Keynotes

Anuj Srivastava

Anuj Srivastava

Anuj Srivastava is a Professor in the Department of Statistics and a Distinguished Research Professor at the Florida State University. He obtained his Ph.D. from Washington University in St. Louis; after being a postdoc at Brown University for one year, he joined the faculty of FSU in 1997. His research interests include statistical analysis on nonlinear manifolds, statistical computer vision, functional data analysis, and shape analysis. He has held several visiting positions at European universities, including INRIA, France, the University of Lille, France, and Durham University, UK. He has co-authored more than 350 papers in peer-reviewed journals, top-tier conferences, and several books, including the 2016 Springer textbook on "Functional and Shape Data Analysis." He is a fellow of several institutions in Statistics (IMS and ASA), electrical engineering (IEEE), and computer science (AAAS and IAPR).

Title: Statistical Shape Analysis of Complex Natural Structures
Abstract: Statistical analysis of shape data is a fast-growing field with broad applications. Rapid advances in imaging techniques have led to rich data for analyzing shapes across many scientific disciplines. Examples include shapes of cancer cells, botanical trees, human biometrics, 3D genome, anatomical structures, complex scenes, and so on. Shapes are relevant even in non-imaging data contexts, e.g., the shapes of COVID rate curves or the shapes of breathing patterns in sleep studies. Imposing statistical models and inferences on shapes seems daunting because the shape is an abstract notion and one requires mathematical representations to quantify shapes. In this talk, I will present some recent developments in elastic shape representations of complex structures such as curves, surfaces, trees, networks, and graphs. I will focus on statistical analyses: computing shape summaries, estimation under shape constraints, hypothesis testing, time-series models, and regression models involving shapes.

Steve Pizer

Steve Pizer

Dr. Steve pizer was the author of the first PhD dissertation in medical image computing, at Harvard and Mass. General Hospital in 1967. He has been teaching, research advising, writing, and doing research in that area continuously since then. In past years his research focused on image quality restoration, 2D and 3D display, and models of human vision. For the last decade he led research on computer vision methods using deep learning to reconstruct surfaces viewed by endoscopic video, most recently in colonoscopy. For the last 4 decades his focus has been on geometric models of anatomic objects, statistical analyses of these, and the applications of that in object segmentation, registration, and diagnosis. My medical target problems have come from radiation oncology, neuroscience, GI medicine, radiology, neurosurgery, and dentistry. The form of model he has developed is skeletal, and in particular what we call the s-rep, with its advantages over object boundary based models of also locally capturing curvature of the object interior and cross-object width. There have been successes of a variety of types for statistics on s-reps. These include the Slicer/SALT toolkit, operating as investigator, and the commercial success of the company, Morphormics, now part of Accuray, that Dr. Pizer and his team spun off and whose main product, doing segmentation originally built upon statistics of skeletal models and of the object-relative intensity patterns they allow, has measured success and is available in many hospitals.

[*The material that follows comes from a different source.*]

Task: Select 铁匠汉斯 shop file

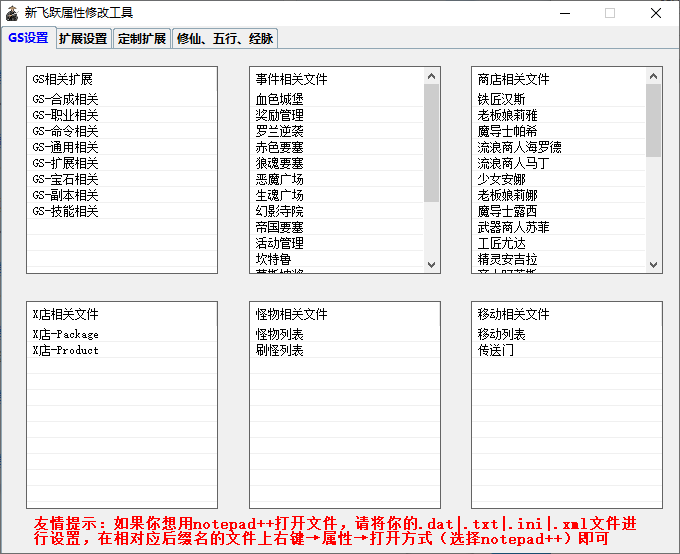Action: pyautogui.click(x=501, y=99)
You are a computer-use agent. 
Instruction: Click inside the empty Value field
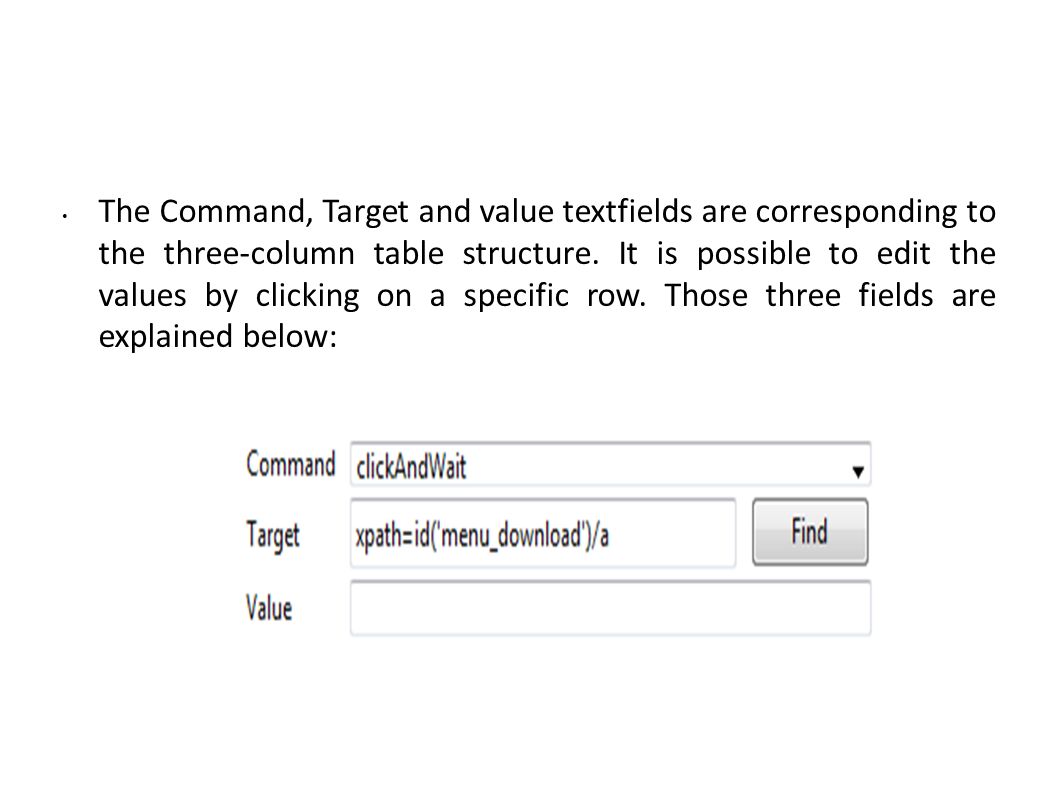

Title: Object Correspondence for Shape Statistics via Skeletal Geometry
Abstract: Accurate conclusions from object shape statistics depend on the quality of the positional correspondences among the objects that form the training population. These correspondences can be achieved by accurately making use of a rich collection of geometric properties of the objects. Many of the geometric properties traditionally used depend on relations derived from short geodesic arcs from point to point along the object’s boundary. Perhaps the most highly informative geometric representation based on the boundary points and possibly local normals are the momenta derived from LDDMM-generated diffeomorphisms. However, the curvature of the object interior as one moves along that interior can add information over boundary curvature, and object width as one moves along the interior has also been shown to be an informative property; the importance of both of those has been shown experimentally with numerous anatomic objects in a variety of diseased and non-diseased states. This presentation will discuss how both boundary geometric object properties and these object-interior geometric object properties can be captured by skeletal models that are obtained by model-maintaining diffeomorphisms of the object interior from an ellipsoid, designed to produce high correspondence. It will assess how using these features for classification between hippocampi related to autism affect the classification success.